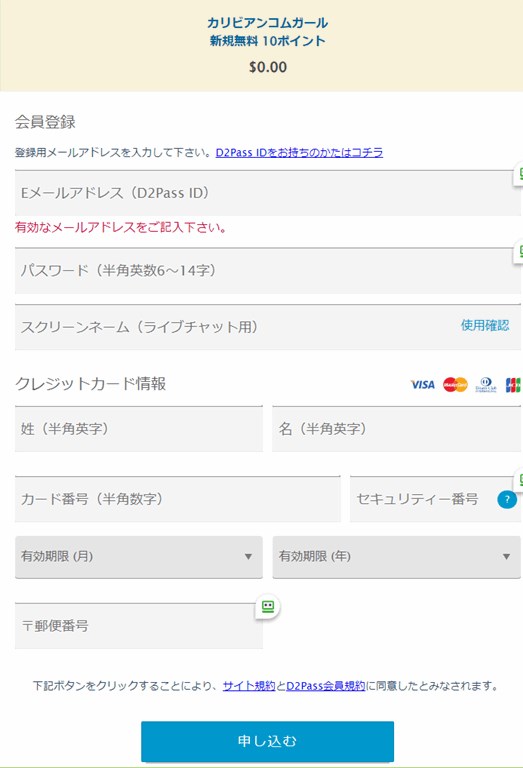
Task: Open the D2Pass IDをお持ちのかたはコチラ link
Action: 299,152
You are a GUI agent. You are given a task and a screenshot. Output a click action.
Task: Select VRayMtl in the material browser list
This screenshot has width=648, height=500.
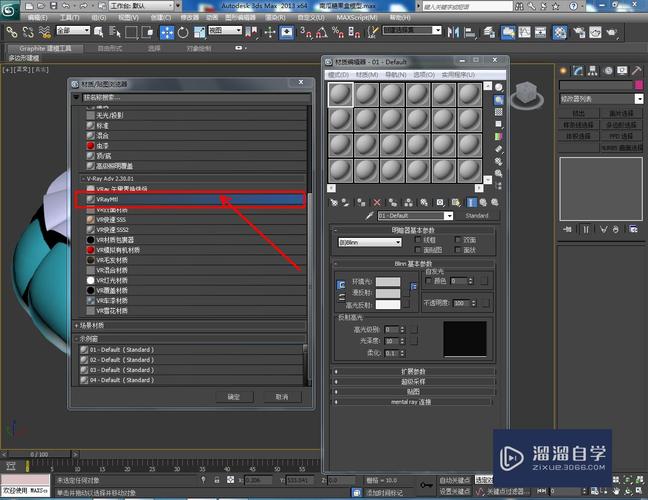[190, 200]
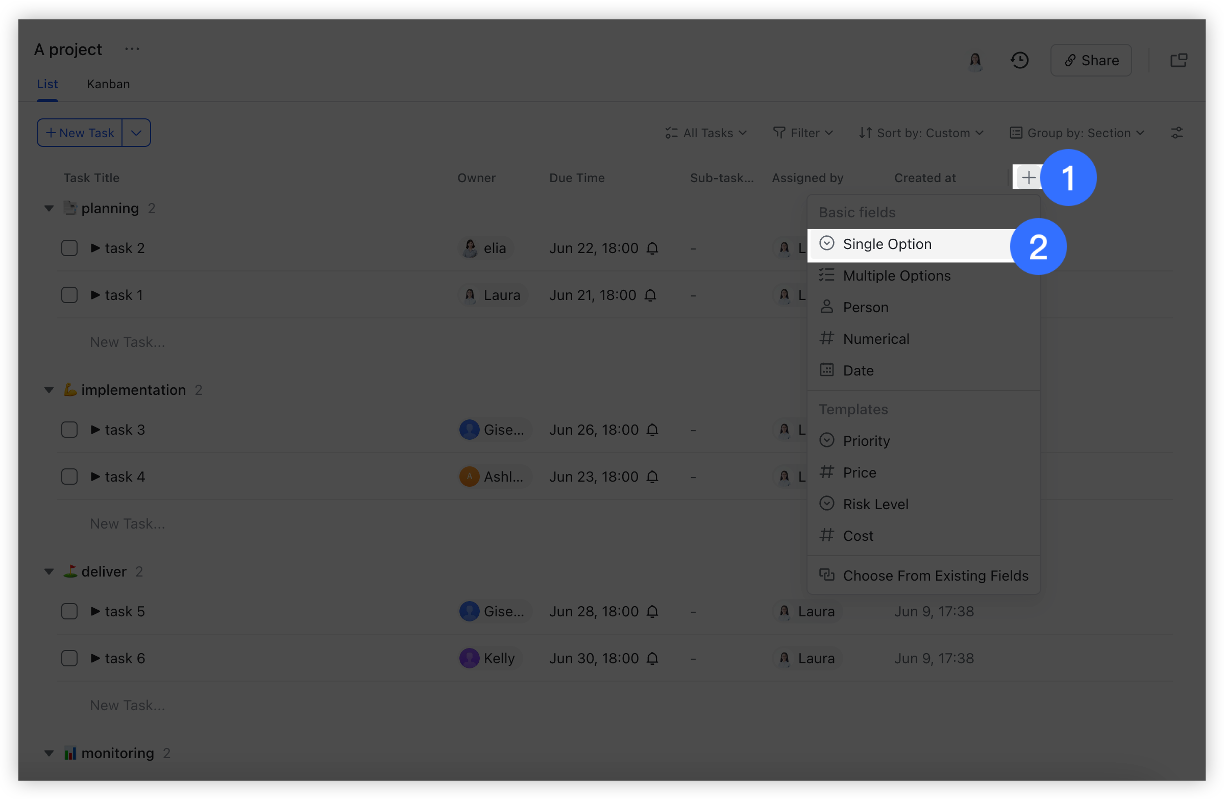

******

*What the exercise asks*. Identify each line of the records above that contains the word "screenshot", and reproduce those lines in full.

*Solution below*.
You are a GUI agent. You are given a task and a screenshot. Output a click action.
This screenshot has width=648, height=500.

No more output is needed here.